Так когда же снег задерживать?
В пять утра застучит бригадир Диденко в окна, а сеновозы еще от мороза не отошли, стонут во сне.
Едва рассветает, а уже четыре воза темнеют за огородами, на озере. Свалят сено, перекусят в тепле — и опять в степь за шесть километров. Другой-то раз в потемках возвращаются.
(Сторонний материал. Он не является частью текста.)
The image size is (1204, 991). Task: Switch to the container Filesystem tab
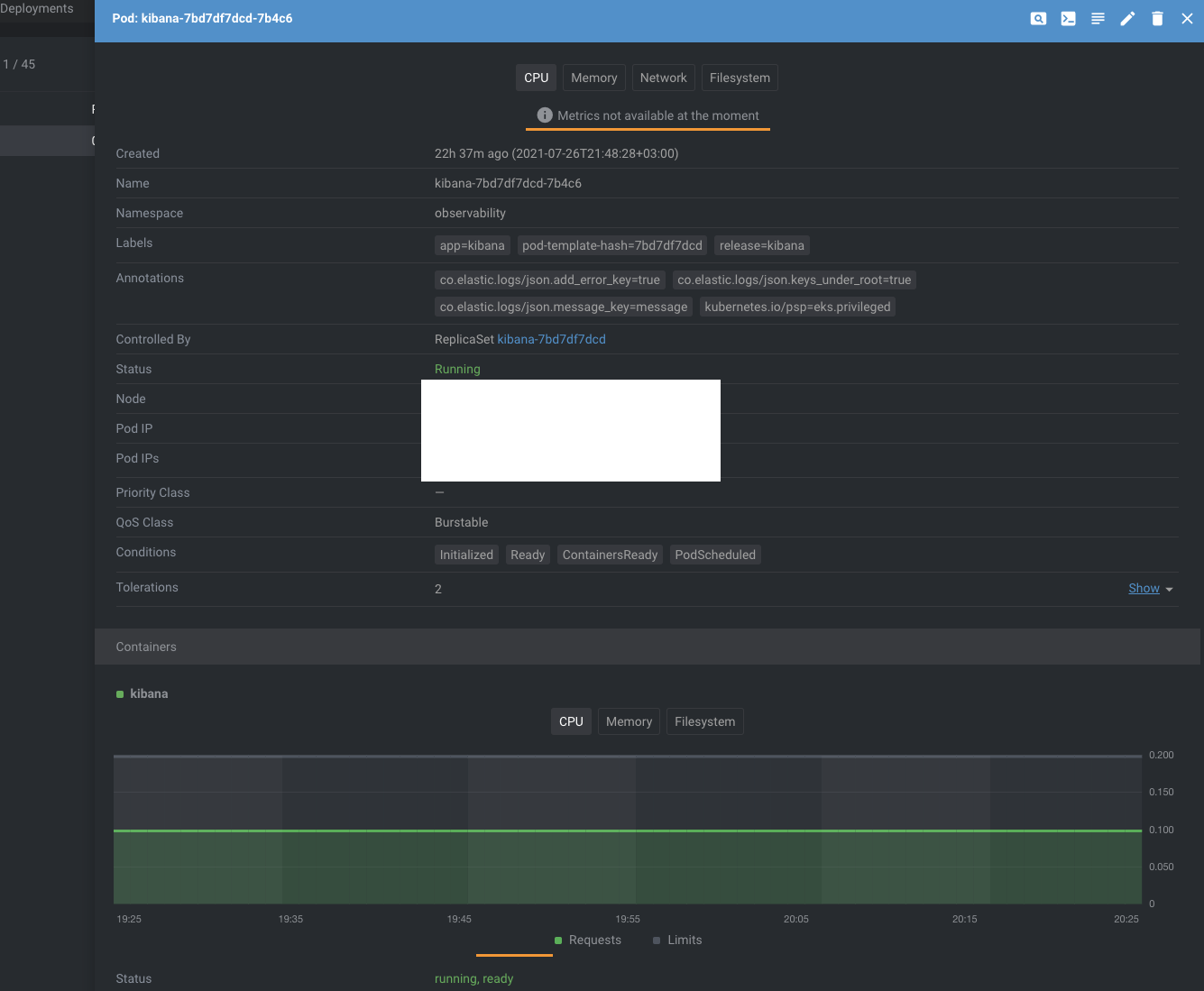(x=704, y=721)
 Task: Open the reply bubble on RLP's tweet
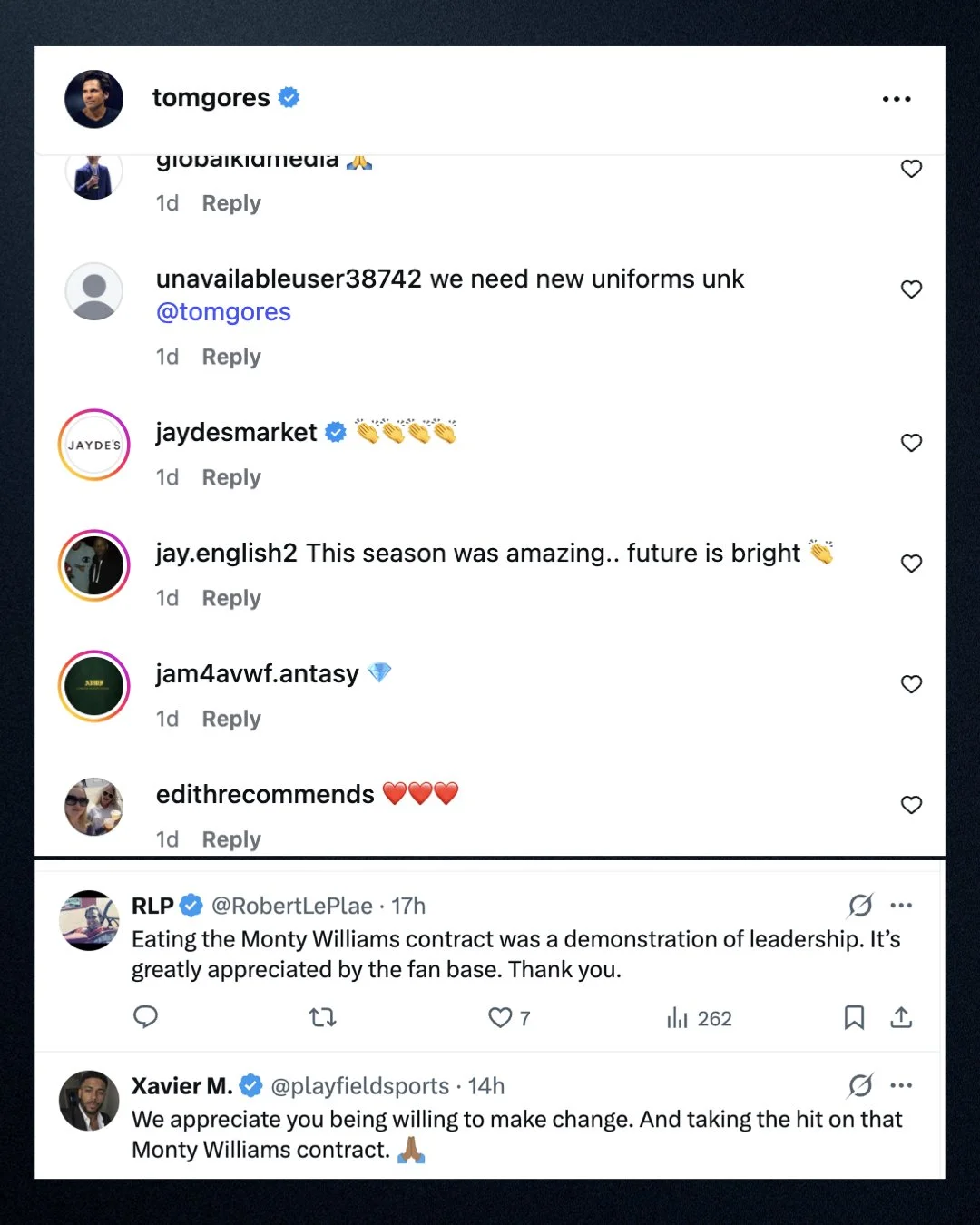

А Толька с темного до темного кувалдой в кузнице машет. Клавка и учетчик, и счетовод, и сама за восемь километров сводки носит.
Когда же снег задерживать, навоз вывозить? Ночью. Где силенок брать, когда после работы от печки сил нет оторваться? В себе, а где же? Не гибнуть озимым. Не зарастать же полям чертополохом при людях.
Ходит Толька, думает. Алешка на пол присел и только задремал — тут же и он, сказочный человек — Блок. У Алешки будто воз набок свалился. Буря, а он появился из мглы.
— Тяжело, — спрашивает, — мальчик?
— А ты подсоби. Я воз буду придерживать, а ты возьми кнут, быка посеки.
Кнут он взял, а сечь не сечет.
— Не могу, — говорит, — добром надо.
— Бык-то устал, — просит Алешка, — добром тут нельзя. А воз я бросать не могу — коровы подохнут, и я тут пропаду. Секи!
Стоит он, и кудри ему ветром раздувает.
— Злой ты, мальчик. Добро злом не делают. Не буду сечь! — бросил кнут и исчез в метели.